Work instruction 1 >>
According to the CompassJudger-1 description, how many parameters does the model have?
Work instruction 2 >>
Extend the CompassJudger-1 description beyond its final sentence.

CompassJudger-1: All-in-one Judge Model
CompassJudger-1, developed by Opencompass, is a 32.8 billion parameter instruction-tuned model primarily designed for comprehensive evaluation tasks. It functions as an "all-in-one" judge, capable of performing various assessment methods and generating detailed reviews in specified formats.
Key Capabilities:
- Comprehensive Evaluation: Supports multiple evaluation methods, including scoring, comparison, and detailed assessment feedback.
- Formatted Output: Can output evaluation results in a specific, user-defined format for easier analysis.
- Versatility: Beyond its judging capabilities, it can also handle general instruction-following tasks, similar to a standard instruction model.
- Inference Acceleration: Supports acceleration methods like vLLM and LMdeploy for efficient model inference.
JudgerBench and Subjective Evaluation:
Opencompass has introduced JudgerBench, a new benchmark to standardize the evaluation of judging models. CompassJudger-1 is integral to this benchmark, helping to identify more effective evaluator models. Users can test their judge models on JudgerBench using provided OpenCompass scripts and contribute to the leaderboard.

(Dataset items)
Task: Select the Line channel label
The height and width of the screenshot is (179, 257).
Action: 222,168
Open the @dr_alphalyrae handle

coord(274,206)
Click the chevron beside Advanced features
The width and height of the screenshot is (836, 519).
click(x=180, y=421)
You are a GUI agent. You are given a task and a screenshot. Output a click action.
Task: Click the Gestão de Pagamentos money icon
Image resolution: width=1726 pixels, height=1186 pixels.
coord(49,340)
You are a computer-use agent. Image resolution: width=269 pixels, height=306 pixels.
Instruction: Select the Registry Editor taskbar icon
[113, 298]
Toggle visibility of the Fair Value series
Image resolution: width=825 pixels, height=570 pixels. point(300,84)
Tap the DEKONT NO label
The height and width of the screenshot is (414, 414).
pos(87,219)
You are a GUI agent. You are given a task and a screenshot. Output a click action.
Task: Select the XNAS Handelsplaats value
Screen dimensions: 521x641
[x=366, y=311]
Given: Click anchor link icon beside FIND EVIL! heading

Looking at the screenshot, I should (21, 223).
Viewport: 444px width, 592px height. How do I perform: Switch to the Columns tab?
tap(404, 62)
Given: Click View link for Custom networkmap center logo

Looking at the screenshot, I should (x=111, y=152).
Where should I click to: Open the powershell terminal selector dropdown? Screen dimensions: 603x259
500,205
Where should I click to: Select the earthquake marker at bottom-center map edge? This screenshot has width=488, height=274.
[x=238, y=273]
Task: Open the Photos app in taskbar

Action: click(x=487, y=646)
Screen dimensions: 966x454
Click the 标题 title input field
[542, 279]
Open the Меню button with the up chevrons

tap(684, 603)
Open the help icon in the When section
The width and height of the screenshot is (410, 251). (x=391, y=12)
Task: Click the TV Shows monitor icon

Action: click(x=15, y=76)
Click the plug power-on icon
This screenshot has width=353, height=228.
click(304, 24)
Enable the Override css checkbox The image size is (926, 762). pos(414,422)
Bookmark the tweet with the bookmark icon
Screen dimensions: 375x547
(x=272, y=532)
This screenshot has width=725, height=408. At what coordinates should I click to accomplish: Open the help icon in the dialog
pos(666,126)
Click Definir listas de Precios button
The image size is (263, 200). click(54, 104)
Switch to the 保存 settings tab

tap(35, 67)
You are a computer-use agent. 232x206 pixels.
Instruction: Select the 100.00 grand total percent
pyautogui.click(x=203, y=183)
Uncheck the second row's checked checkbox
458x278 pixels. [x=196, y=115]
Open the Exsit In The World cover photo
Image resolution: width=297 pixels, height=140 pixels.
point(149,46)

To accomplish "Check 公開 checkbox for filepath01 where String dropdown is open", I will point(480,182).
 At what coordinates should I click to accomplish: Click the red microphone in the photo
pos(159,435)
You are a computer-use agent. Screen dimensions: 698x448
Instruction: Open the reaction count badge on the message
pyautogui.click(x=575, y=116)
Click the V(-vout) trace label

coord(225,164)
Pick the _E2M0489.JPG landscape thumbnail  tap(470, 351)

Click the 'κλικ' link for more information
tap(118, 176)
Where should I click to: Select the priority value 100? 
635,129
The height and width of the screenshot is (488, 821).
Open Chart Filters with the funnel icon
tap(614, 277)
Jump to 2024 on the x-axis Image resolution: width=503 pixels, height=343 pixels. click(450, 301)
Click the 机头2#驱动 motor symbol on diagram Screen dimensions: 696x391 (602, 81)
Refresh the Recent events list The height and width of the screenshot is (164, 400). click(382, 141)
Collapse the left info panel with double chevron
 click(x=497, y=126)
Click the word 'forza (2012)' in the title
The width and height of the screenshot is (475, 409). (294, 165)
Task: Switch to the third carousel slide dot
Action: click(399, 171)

Written response 1 >>
32.8 billion parameters.

Written response 2 >>
Additionally, CompassJudger-1 can be used within the OpenCompass framework to evaluate common subjective datasets, such as Alignbench, by configuring it as a judge model for other LLMs. A separate subjective evaluation leaderboard showcases its performance in this area.
Good for:
- Automated evaluation of LLM responses through scoring and comparison.
- Generating structured, detailed feedback for model assessment.
- General instruction-following tasks where a versatile model with strong judging capabilities is beneficial.
- Developers looking to integrate a robust, format-aware judge into their evaluation pipelines.